Por: Yasher Bolívar Pérez
Una de las imágenes que más comentarios provocó durante la Met Gala 2026 fue la de Bad Bunny, quien apareció en la alfombra roja con una transformación física radical que lo hizo lucir como un hombre varias décadas mayor. El cantante puertorriqueño dejó de lado su apariencia habitual para presentar una versión envejecida de sí mismo, una apuesta estética que rápidamente se convirtió en tema de conversación entre asistentes, medios especializados y seguidores del evento.
La caracterización no se limitó al vestuario. Para conseguir un efecto convincente, el artista recurrió a un elaborado maquillaje prostético aplicado en rostro, cuello y manos, además de una peluca y una barba en tonos grises que reforzaron la sensación de desgaste por el paso del tiempo. Arrugas marcadas, manchas en la piel y cambios notorios en el volumen facial hicieron parte del diseño desarrollado por Mike Marino, reconocido experto en efectos especiales que ya ha participado en transformaciones de alto perfil dentro del mundo del entretenimiento.

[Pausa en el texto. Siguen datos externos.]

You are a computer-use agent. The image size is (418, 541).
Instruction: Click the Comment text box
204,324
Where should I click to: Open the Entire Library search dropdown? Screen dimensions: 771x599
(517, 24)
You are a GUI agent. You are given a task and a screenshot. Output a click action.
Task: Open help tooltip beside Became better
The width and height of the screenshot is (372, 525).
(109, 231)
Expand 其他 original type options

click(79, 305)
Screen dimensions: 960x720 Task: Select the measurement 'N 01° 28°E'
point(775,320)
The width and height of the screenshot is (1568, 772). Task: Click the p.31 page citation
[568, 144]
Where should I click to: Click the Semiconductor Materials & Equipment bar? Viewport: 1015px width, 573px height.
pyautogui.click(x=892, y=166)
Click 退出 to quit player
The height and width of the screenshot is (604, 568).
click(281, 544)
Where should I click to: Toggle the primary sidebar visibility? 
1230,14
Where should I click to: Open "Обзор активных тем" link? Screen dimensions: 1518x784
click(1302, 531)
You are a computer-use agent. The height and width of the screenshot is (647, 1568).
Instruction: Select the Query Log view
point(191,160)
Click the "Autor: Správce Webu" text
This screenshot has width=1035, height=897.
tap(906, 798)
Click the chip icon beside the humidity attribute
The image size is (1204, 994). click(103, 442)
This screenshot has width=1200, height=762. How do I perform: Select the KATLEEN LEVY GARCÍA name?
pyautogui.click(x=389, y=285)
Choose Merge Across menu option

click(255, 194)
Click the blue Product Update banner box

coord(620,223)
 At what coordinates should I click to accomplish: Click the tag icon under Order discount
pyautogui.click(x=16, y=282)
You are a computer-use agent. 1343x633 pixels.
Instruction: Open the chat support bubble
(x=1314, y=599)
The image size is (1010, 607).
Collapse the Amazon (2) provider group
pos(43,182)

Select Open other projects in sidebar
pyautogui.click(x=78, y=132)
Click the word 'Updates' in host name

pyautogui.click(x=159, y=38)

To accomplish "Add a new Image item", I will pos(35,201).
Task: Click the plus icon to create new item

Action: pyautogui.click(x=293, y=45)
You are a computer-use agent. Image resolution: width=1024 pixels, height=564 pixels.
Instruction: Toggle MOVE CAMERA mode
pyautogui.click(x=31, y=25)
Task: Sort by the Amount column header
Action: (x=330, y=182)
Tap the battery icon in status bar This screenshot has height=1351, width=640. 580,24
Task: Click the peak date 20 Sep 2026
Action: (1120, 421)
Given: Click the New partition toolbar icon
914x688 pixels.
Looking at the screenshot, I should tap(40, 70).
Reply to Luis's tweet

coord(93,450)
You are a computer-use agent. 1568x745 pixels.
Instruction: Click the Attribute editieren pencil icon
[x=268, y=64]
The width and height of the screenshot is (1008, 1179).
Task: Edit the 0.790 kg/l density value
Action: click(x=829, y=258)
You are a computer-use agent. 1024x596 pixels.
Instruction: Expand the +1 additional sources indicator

En sintonía con la temática de la gala, centrada este año en la relación entre la moda y las distintas corporalidades, Bad Bunny complementó su personaje con un sobrio conjunto negro de Zara, integrado por pantalón formal, saco sin botones y camisa con un lazo prominente en el cuello. Los anillos dorados y un bastón terminaron de construir una imagen vintage y teatral. No es la primera vez que el llamado “Conejo Malo” roba miradas en este escenario: en la edición pasada ya había despertado interés al incorporar símbolos tradicionales de Puerto Rico en su atuendo.